Many constitutional law scholars were also critical of President Obama’s decision not to prosecute CIA operatives. David Cole, a professor at Georgetown University Law Center, said, “The four legal memos released by the Obama administration on Thursday confirm in excruciating detail that the Bush administration employed twisted and macabre legal reasoning to authorize the unspeakable — the torture and cruel, inhuman and degrading treatment of human beings.”
“The memos’ matter-of-fact clinical descriptions belie the harsh tactics to which they gave a green light. They set the CIA loose to slam suspects’ heads into walls up to 30 times in a row, to deprive suspects of sleep for more than a week straight, to confine them to small dark boxes for hours at a time, to slap them repeatedly in the face and abdomen, and to suffocate them with water to induce the perception that they are drowning.”
But, he added, “Mr. Obama’s refusal to hold accountable those responsible for the wrongs so evident from the memos is unacceptable. A child would recognize these tactics as cruel and inhumane.”

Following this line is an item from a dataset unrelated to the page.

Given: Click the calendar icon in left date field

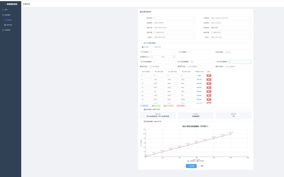Looking at the screenshot, I should (x=155, y=32).
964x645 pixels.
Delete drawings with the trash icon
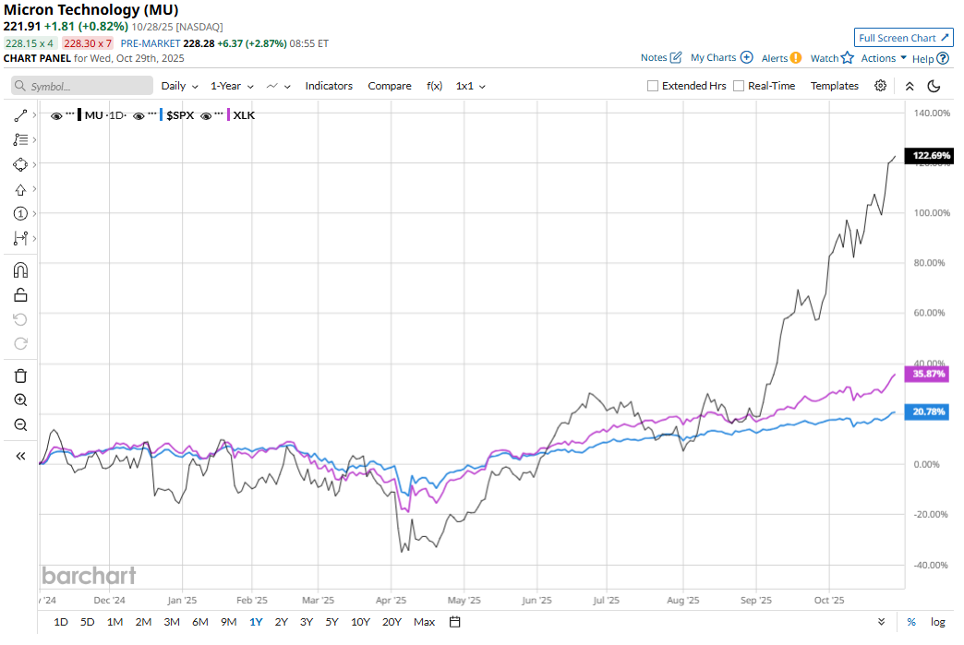(x=20, y=376)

The memos, written in flat, emotionless legal language, were produced by the Justice Department’s Office of Legal Counsel (OLC). They provided the legal framework for the CIA’s use of waterboarding and other “enhanced interrogation” techniques used during the Bush administration.

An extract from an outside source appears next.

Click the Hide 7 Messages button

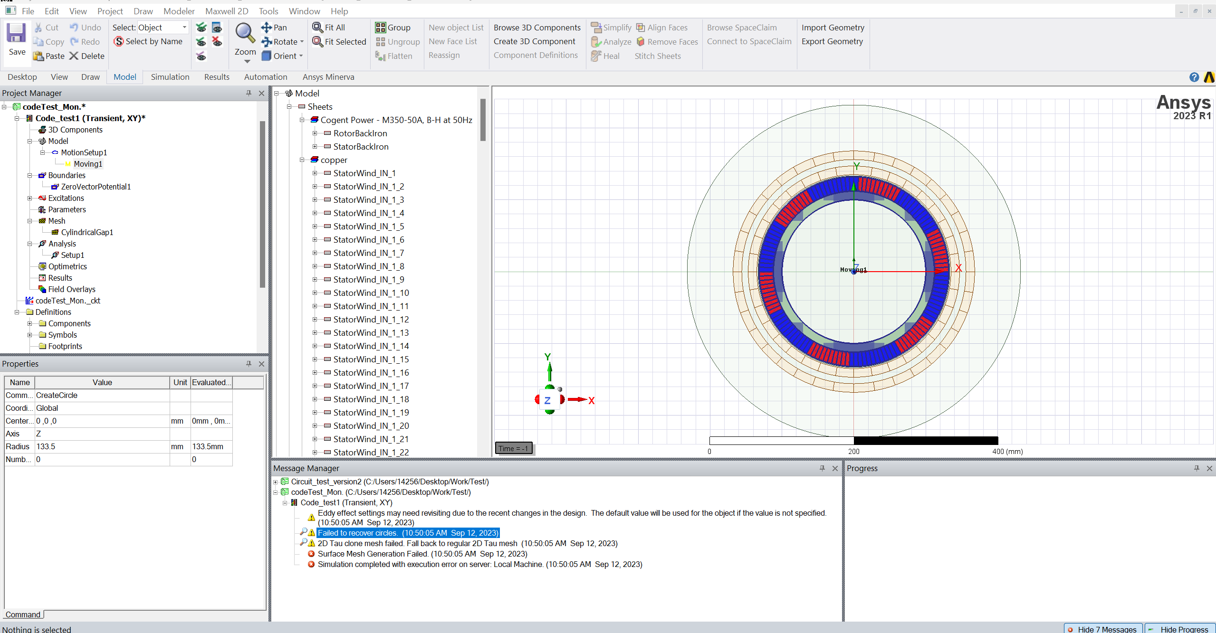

The four memos were turned over to a federal judge Thursday, according to a deadline set by the court. Three of the memos were written by Steven Bradbury, then a lawyer in the OLC, in 2005. The fourth memo was written by then-OLC head Jay S. Bybee in August 2002. He is now a federal judge, appointed by Bush.
The OLC provides authoritative legal advice to the president and all executive branch agencies. It drafts legal opinions of the attorney general and also provides its own written opinions and oral advice in response to requests from the executive branch.
In addition to waterboarding, the 2002 Bybee memo authorized slapping, pushing, confinement in a small, dark space, painful stress positions, and sleep deprivation for up to 11 days. It also approved a request to lock one of the ‘high-value’ prisoners, Abu Zubaydah, in a confinement box with an insect.
The memo says: “You have informed us that he appears to have a fear of insects. In particular, you would like to tell Abu Zubaydah that you intend to place a stinging insect into the box with him.”
The Bybee memo authorized 10 special interrogation techniques for use against Zubaydah, including waterboarding. Under this interrogation technique, the suspect is placed on a board or table with his feet above his head, a cloth is draped over the nose and mouth, and water is poured over his face. The technique, widely considered a form of torture by human rights experts, triggers an intense, uncontrollable sensation of drowning.
In the memo, Bybee acknowledged that waterboarding came close to violating the U.S. torture statute because it constitutes “a threat of imminent death.” But he added that it would not amount to torture unless the experience resulted in “prolonged mental harm” lasting months or years.
Informed observers say the controversy over interrogations is far from over — there are a number of additional shoes left to drop. For example, the Obama administration must decide whether to release the tightly held reports by the CIA inspector general on torture and rendition. Disclosure of the reports will add fuel to the debate over whether Bush administration officials should be investigated for their role in the implementing the torture regime.
And, later Friday, the DOJ will turn over to a federal judge a number of never-before-seen images of prisoner mistreatment at Iraq’s notorious Abu Ghraib prison — or tell the judge why it refuses to do so. Release of the images — sought in another Freedom of Information Act lawsuit brought by the ACLU — is likely to add considerable fuel to the interrogation controversy.